Directions for this task:
Give back only the lines in the records below from the one with "The width and height of the screenshot is (1320, 720)." to the one with "Given: Click the page number input field", both inclusive, word for word.

Stored data entries
------------------------------------------------------------------------

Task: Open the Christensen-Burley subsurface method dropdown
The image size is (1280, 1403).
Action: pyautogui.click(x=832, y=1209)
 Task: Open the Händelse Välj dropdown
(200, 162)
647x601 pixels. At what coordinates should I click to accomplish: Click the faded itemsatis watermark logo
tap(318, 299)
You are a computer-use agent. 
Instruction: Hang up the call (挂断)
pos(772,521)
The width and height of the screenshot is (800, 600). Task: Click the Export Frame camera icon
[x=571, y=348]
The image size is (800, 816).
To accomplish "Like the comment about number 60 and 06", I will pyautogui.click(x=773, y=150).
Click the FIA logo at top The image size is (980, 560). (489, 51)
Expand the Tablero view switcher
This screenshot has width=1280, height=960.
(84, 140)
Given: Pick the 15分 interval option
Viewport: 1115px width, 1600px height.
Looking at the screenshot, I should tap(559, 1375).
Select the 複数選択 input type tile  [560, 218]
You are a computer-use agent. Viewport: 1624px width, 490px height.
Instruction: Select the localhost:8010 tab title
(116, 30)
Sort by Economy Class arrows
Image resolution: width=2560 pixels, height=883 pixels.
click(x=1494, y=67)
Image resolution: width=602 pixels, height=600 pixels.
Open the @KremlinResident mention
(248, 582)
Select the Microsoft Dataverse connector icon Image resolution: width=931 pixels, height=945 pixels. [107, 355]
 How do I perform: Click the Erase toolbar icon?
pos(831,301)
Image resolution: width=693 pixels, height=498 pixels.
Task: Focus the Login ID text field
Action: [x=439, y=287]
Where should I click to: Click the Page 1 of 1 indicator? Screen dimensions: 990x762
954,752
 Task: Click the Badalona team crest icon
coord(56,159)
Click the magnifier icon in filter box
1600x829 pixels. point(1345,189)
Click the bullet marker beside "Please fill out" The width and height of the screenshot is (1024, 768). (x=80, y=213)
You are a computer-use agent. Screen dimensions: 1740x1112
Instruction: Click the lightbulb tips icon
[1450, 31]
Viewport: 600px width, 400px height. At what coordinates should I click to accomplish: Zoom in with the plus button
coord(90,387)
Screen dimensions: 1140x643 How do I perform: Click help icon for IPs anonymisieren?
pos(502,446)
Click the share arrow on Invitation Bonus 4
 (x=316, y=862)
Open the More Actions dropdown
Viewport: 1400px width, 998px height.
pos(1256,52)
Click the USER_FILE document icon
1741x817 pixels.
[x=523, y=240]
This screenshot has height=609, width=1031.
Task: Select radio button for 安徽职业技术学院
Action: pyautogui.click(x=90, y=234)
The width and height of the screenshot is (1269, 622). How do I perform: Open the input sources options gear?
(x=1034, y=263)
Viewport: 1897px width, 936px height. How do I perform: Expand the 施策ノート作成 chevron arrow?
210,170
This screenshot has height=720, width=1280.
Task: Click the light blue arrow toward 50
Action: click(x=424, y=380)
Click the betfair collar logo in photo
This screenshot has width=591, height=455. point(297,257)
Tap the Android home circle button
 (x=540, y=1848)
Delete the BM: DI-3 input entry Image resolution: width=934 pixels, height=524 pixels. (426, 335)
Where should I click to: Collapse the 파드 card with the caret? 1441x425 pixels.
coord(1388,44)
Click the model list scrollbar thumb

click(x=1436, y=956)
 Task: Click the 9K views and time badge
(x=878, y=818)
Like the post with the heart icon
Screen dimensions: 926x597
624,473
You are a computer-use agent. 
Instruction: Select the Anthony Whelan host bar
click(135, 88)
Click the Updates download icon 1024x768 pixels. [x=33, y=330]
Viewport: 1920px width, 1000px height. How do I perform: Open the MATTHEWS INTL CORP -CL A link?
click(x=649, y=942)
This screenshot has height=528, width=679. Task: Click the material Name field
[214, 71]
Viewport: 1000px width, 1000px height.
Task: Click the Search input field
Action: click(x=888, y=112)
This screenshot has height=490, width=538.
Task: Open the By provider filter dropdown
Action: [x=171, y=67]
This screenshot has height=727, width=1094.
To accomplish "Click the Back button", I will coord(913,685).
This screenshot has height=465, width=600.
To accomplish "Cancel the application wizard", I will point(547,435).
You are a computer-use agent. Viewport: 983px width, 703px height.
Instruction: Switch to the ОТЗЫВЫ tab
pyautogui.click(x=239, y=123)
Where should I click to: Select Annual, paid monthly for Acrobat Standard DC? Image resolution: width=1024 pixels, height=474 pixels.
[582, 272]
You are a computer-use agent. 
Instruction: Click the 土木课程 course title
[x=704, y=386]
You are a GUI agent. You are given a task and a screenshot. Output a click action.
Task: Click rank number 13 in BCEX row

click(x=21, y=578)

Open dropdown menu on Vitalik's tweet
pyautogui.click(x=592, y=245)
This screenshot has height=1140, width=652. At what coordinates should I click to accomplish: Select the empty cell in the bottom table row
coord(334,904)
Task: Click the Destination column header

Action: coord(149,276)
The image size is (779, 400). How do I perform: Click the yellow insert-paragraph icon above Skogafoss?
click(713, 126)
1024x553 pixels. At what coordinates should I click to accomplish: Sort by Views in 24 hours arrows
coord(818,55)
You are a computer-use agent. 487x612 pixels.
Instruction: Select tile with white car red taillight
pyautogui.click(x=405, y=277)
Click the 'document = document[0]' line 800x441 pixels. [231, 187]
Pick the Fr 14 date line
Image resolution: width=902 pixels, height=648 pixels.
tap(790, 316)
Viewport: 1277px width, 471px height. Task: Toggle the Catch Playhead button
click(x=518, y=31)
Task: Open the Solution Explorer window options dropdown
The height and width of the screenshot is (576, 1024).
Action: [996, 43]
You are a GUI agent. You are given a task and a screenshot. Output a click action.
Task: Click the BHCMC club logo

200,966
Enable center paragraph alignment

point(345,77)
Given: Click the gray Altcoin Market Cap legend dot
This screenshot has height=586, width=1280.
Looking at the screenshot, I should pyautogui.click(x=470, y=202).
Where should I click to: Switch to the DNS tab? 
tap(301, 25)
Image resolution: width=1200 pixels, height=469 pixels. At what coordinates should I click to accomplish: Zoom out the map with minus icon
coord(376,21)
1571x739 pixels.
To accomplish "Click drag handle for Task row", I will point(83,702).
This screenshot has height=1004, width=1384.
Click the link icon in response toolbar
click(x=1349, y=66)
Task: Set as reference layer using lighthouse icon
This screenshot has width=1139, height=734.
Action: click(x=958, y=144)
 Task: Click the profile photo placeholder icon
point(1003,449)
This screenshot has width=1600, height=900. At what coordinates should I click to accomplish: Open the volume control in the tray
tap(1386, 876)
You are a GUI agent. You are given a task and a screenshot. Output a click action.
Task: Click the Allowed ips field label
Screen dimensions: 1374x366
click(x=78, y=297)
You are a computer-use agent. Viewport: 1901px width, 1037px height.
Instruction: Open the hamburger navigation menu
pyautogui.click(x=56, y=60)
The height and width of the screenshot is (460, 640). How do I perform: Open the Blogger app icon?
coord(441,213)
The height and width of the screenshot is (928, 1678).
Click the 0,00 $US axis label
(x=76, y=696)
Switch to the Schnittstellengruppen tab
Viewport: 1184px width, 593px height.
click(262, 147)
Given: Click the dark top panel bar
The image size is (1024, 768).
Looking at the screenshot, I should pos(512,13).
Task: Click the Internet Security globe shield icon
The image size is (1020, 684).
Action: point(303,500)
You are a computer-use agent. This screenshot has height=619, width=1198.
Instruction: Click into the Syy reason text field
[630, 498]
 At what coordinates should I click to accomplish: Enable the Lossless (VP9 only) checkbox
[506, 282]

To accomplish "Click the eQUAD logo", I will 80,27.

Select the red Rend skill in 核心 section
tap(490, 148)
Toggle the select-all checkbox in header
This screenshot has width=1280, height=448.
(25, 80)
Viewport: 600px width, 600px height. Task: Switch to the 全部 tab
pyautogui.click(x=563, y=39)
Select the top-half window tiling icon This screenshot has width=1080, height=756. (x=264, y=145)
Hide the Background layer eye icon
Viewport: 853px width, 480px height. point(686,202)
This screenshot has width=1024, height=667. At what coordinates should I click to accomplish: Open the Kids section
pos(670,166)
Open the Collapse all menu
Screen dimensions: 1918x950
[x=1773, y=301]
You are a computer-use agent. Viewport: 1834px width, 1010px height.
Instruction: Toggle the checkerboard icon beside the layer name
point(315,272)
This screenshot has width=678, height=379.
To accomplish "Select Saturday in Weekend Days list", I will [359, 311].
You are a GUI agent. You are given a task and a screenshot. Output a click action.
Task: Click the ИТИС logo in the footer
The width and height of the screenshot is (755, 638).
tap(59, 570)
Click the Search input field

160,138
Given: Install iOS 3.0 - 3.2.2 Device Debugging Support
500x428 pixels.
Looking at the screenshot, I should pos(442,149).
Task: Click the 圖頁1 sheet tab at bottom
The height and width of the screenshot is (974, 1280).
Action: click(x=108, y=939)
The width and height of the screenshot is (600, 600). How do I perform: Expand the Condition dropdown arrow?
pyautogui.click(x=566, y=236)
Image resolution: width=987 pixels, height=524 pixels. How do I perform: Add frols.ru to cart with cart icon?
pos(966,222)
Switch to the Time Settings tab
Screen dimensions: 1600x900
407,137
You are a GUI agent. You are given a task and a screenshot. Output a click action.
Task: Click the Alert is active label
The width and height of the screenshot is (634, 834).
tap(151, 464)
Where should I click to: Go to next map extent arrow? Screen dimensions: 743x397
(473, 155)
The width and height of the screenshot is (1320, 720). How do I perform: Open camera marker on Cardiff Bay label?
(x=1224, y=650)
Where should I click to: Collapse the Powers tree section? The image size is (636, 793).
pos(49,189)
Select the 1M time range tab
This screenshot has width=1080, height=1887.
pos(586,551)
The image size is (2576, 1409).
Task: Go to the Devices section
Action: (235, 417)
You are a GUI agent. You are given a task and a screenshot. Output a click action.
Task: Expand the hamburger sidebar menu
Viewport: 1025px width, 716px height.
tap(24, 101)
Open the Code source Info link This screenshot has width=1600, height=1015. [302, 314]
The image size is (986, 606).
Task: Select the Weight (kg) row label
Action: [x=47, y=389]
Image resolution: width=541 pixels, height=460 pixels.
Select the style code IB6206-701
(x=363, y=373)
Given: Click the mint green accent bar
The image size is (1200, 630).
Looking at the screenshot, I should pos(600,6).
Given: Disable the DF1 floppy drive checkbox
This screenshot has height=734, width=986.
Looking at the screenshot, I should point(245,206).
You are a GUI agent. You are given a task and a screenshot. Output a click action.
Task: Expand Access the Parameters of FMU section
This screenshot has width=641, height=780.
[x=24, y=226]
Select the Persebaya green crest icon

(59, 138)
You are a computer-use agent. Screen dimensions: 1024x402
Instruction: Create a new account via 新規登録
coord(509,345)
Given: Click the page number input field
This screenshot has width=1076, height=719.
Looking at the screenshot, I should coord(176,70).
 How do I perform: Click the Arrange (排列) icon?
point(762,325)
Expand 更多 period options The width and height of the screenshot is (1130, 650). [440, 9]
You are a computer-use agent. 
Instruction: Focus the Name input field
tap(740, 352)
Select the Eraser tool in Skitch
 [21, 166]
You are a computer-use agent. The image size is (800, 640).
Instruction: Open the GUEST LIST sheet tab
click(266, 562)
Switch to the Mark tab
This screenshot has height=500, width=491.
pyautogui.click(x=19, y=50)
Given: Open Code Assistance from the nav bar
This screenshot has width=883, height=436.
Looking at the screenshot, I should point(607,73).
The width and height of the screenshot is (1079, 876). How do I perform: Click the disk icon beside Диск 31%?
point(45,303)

------------------------------------------------------------------------

Answer box:
The width and height of the screenshot is (1320, 720). How do I perform: Open camera marker on Cardiff Bay label?
(x=1224, y=650)
Where should I click to: Collapse the Powers tree section? The image size is (636, 793).
pos(49,189)
Select the 1M time range tab
This screenshot has width=1080, height=1887.
pos(586,551)
The image size is (2576, 1409).
Task: Go to the Devices section
Action: (235, 417)
You are a GUI agent. You are given a task and a screenshot. Output a click action.
Task: Expand the hamburger sidebar menu
Viewport: 1025px width, 716px height.
tap(24, 101)
Open the Code source Info link This screenshot has width=1600, height=1015. [302, 314]
The image size is (986, 606).
Task: Select the Weight (kg) row label
Action: [x=47, y=389]
Image resolution: width=541 pixels, height=460 pixels.
Select the style code IB6206-701
(x=363, y=373)
Given: Click the mint green accent bar
The image size is (1200, 630).
Looking at the screenshot, I should pos(600,6).
Given: Disable the DF1 floppy drive checkbox
This screenshot has height=734, width=986.
Looking at the screenshot, I should point(245,206).
You are a GUI agent. You are given a task and a screenshot. Output a click action.
Task: Expand Access the Parameters of FMU section
This screenshot has width=641, height=780.
[x=24, y=226]
Select the Persebaya green crest icon

(59, 138)
You are a computer-use agent. Screen dimensions: 1024x402
Instruction: Create a new account via 新規登録
coord(509,345)
Given: Click the page number input field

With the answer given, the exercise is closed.